臺北高等行政法院判決
96年度訴字第02757號原 告 甲○○訴訟代理人 張權律師複代理人 林永瀚律師被 告 經濟部代 表 人 乙○○(部長)訴訟代理人 程春益律師
胡元禎律師蘇宏杰律師上列當事人間因臺灣地區與大陸地區人民關係條例事件,原告不服行政院中華民國96年6 月5 日院臺訴字第0960085119號訴願決定,提起行政訴訟。本院判決如下:
主 文訴願決定及原處分均撤銷。
訴訟費用由被告負擔。
事 實
壹、事實概要:被告以原告未經許可,於民國(下同)93年12月28日經由第三地區投資事業新加坡聯合科技股份有限公司(UNITEDTEST AND ASSEMBLY CENTER LTD,以下簡稱聯合公司)與開曼群島商中芯國際集成電路製造有限公司合資(以下簡稱開曼中芯公司,前者持股30% 、後者持股51% )經由英屬維京群島Semiconductor Manufacturing International (AT)Corporation ,在大陸地區投資設立中芯國際集成電路製造(成都)有限公司(以下簡稱中芯成都公司,其註冊資本額美金6,000 萬元),從事晶圓銲線型式封裝測試業務,原告持有聯合公司股權35,889,970股,持股市值折合約美金1,55
0 萬元,擔任董事會非執行主席,對該公司營運具支配影響力,違反行為時臺灣地區與大陸地區人民關係條例(以下簡稱兩岸人民關係條例)第35條第1 項規定,乃依同條例第86條第1 項規定,以95年10月3 日經審字第09502618810 號處分書處原告罰鍰新臺幣(下同)5 萬元,並命其自處分書送達日起6 個月內向被告投資審議委員會提出申請許可。原告不服,提起訴願,復遭行政院決定駁回,遂向本院提起行政訴訟。
貳、兩造聲明:
一、原告聲明:求為判決
㈠、訴願決定及原處分均撤銷。
㈡、訴訟費用由被告負擔。
二、被告聲明:求為判決
㈠、原告之訴駁回。
㈡、訴訟費用由原告負擔。
參、兩造之爭點:
一、原告主張之理由:
㈠、在大陸地區從事投資或技術合作許可辦法(以下簡稱大陸投資許可辦法)屬兩岸人民關係條例第35條第3 項授權被告訂定之授權命令,該辦法第4 條第2 項所謂「對該公司之經營具有支配影響力」屬一不確定之法律概念,惟不確定法律概念之運用,亦應明確或可得確定。法治國家之法律規範或依法授權訂定之法規命令,應符合法律明確性要件,即指法治國家之法律應具有預見可能性、衡量可能性及審查可能性。然立法者尚可衡酌法律所規範生活事實之複雜性及適用個案之妥當性,從立法上適當運用不確定法律概念而為相應之規定,則不確定法律概念之運用,雖非法所不許,然依司法院釋字第432 號解釋意旨,如符合下列要件,即未抵觸法律明確性之要求。第一,不確定法律概念之規範意義須非難以理解,第二,必須具備「預見可能性」,即受規範者可憑其專業知識加以判斷、理解及預見,第三、須具備「審查可能性」,即可經由司法程序依照社會上客觀價值、職業倫理等,按具體情況加以認定及判斷。該辦法所謂「支配影響力」之要件,極為抽象,一般人並無法以其專業知識來判斷、理解或預見投資第三地區公司達何種程度始會對該公司有支配影響力,則該規範應不符合上述「預見可能性」之要件,與法律明確性原則相違,依釋字432 號解釋,該辦法第4 條第2項規定,即有違憲之虞,從而,依抵觸憲法原則所為之處分,即屬一違法之行政處分,依法應予撤銷。

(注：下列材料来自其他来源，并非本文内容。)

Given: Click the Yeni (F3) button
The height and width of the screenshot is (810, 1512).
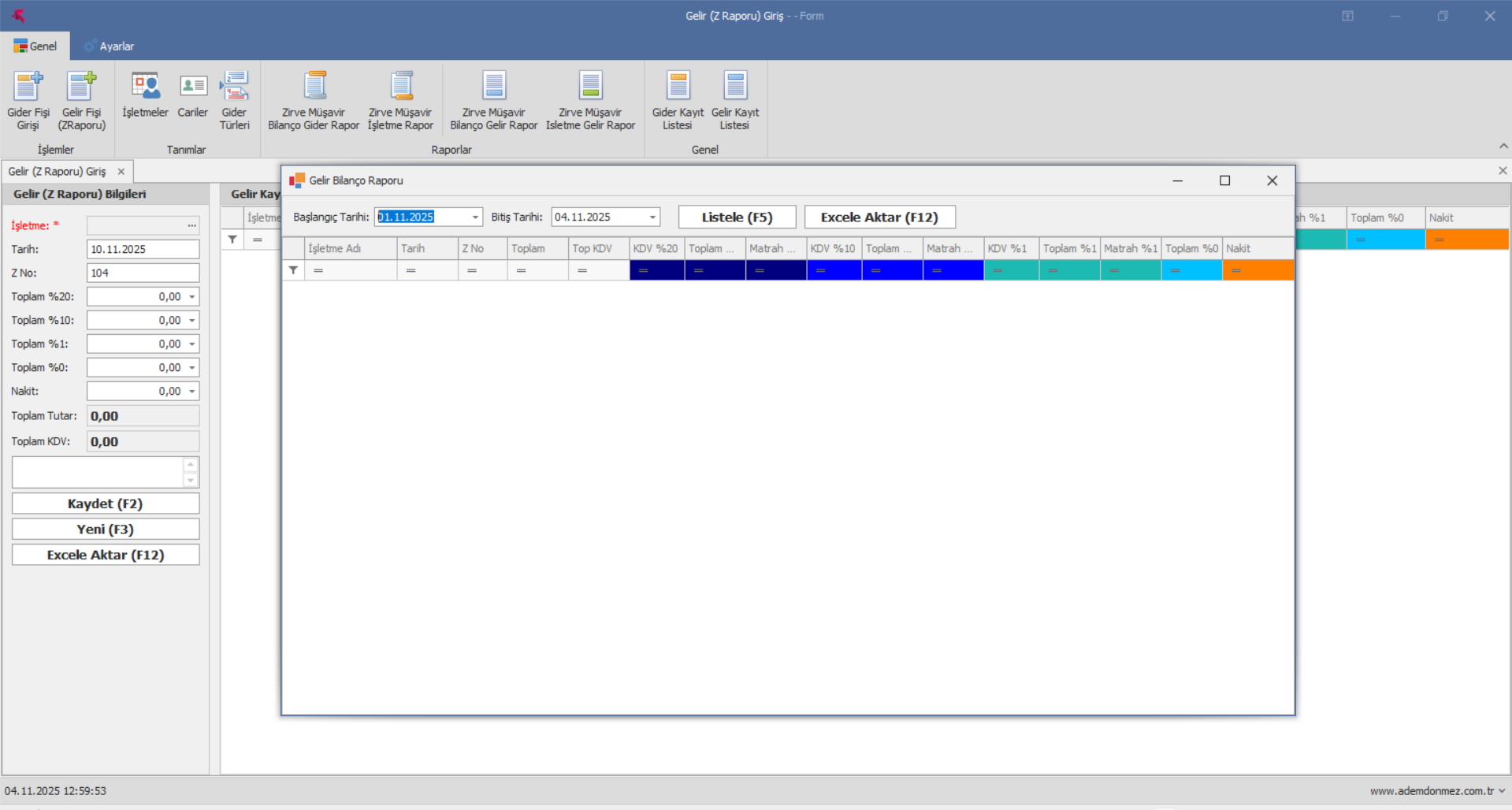Looking at the screenshot, I should point(106,529).

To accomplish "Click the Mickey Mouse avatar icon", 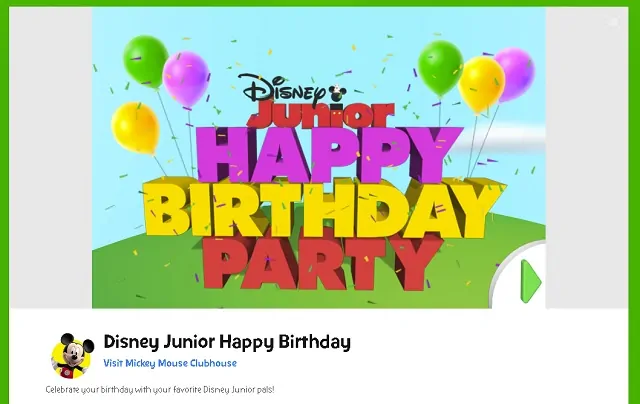I will [x=72, y=356].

㈡、退萬步言,縱認大陸投資許可辦法第4 條第2 項規定並非違反法律明確性原則而歸無效,惟被告判定是否具備「支配影響力」要件之判斷基準為「對第三地區公司持股達5%以上」或「為該第三地區最高持股者」、「對第三地區之投資金額達美金20萬元以上」、「擔任第三地區公司之董監事或總經理等」,此等標準之性質並非法律亦非基於法律授權所訂定之法規命令,更非被告依法發布或下達之行政規則,並無拘束一般人民及司法權之效力,僅為被告涵攝案件事實是否構成「支配影響力」要件之內部參考資料,並非放諸四海而皆準之原理,惟被告及訴願審議機關均將其奉為圭臬,並以之作為審查原處分是否違法或不當之依據,實有不妥。上開審酌標準,不僅不合時宜,類型化後不僅無法彈性運用之各類複雜事件,甚者,於適用個案後與所謂「支配影響性」之語意及內涵大相逕庭。此從公司治理之法理與上開審酌標準相互對照,即可明之。從而被告之「對公司持股達5%以上」、「對公司之投資金額達美金20萬元以上」等審酌標準,根本不必然或不可能取得任何一家公司之經營權,更遑論對該公司存有所謂之支配影響力。被告涵攝事實適用法律,所引用之基準,顯然不合時宜,亦與一般人之理解及預見有違。故是否構成「支配影響力」要件,應實質審查,而非僵化適用被告自為訂定不合時宜之審查基準。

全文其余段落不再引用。